The idea behind Huduma (the Swahili word for service) is that people can send – by text, email or Twitter – reports on the performance of services in their district, explains Erik Hersman, one of the founders of Ushahidi. This will then be mapped on the Huduma site and the responsible authority will be identified.
“There will be a dashboard which will compare one district with another,” he says. “We will also layer in other information such as aid flows from, say, the World Bank. So, for example, if you pull up the profile of a school or clinic, you will have information about what aid it may have received as well as local reports on whether the teachers are turning up to work.”

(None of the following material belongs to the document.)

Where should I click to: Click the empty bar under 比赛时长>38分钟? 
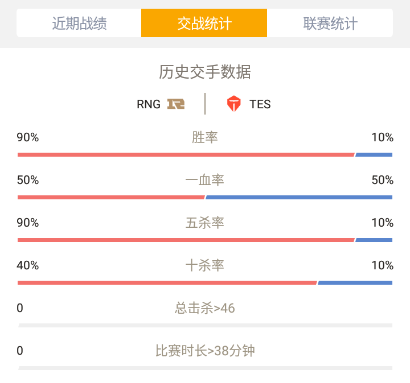coord(205,368)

The project has been six months in development for a trial in Kenya, but Hersman is impatient; it hasn’t been set up quick enough – and what has held it up has been the slow response from the Kenyan government on providing the crucial basic information, such as where schools are.
Biometric technology for transfers in development and resource-rich countries
Continuing the theme of information technology and development, Alan Gelb and Caroline Decker have written an excellent discussion paper for the Center for Global Development on how new biometrics technologies are making cash transfer programs increasingly feasible, even in difficult environments.
Cash transfers are often a good way for developing countries to address economic and social problems. They are less expensive than directly providing goods and services and allow recipients the flexibility to spend on what they need the most, but for many developing countries, the technical requirements for large-scale programs have been prohibitive. Now, however, biometric technologies have improved and become ubiquitous enough to allow the confident identification and low cost needed to implement successful cash-transfer programs in developing countries. This paper surveys the arguments for and against cash-transfer programs in resource-rich states, discusses some of the new biometric identification technologies, and reaches preliminary conclusions about their potentially very large benefits for developing countries. The barriers to cash-transfers are no longer technical, but political.
Alan and Caroline provide practical examples of biometrics from South Africa, Malawi, Pakistan, and Andhra Pradesh in India. They also discuss examples applications in post-conflict situations, drawing on examples from DRC and Afghanistan. This paper is essential reading for anyone interested in applying new technologies to development programs.
Gender and INGOs: Pretty on paper
Gender gets discussed a lot in development plans, but less often in the context of development agencies who advocate those plans. In an interesting and thought provoking piece ‘Gender and INGOs: Pretty on paper’, the Shotgun Shack blog argues that that there are double standards in many aid agencies, with women under-represented senior management positions in aid agencies. The article goes on to say:
In those agencies where there are a lot of women (eg., in countries where it’s common for women to work outside the home), the agency dynamic often closely mimics the community dynamic that the agency is all up in arms about. The men are in charge, making the decisions, and women’s participation tends towards doing all the hands-on work to implement what the men have agreed on. Men manage and decide over use of resources.
For anyone interested in gender and development it is an article worth reading and reflecting upon.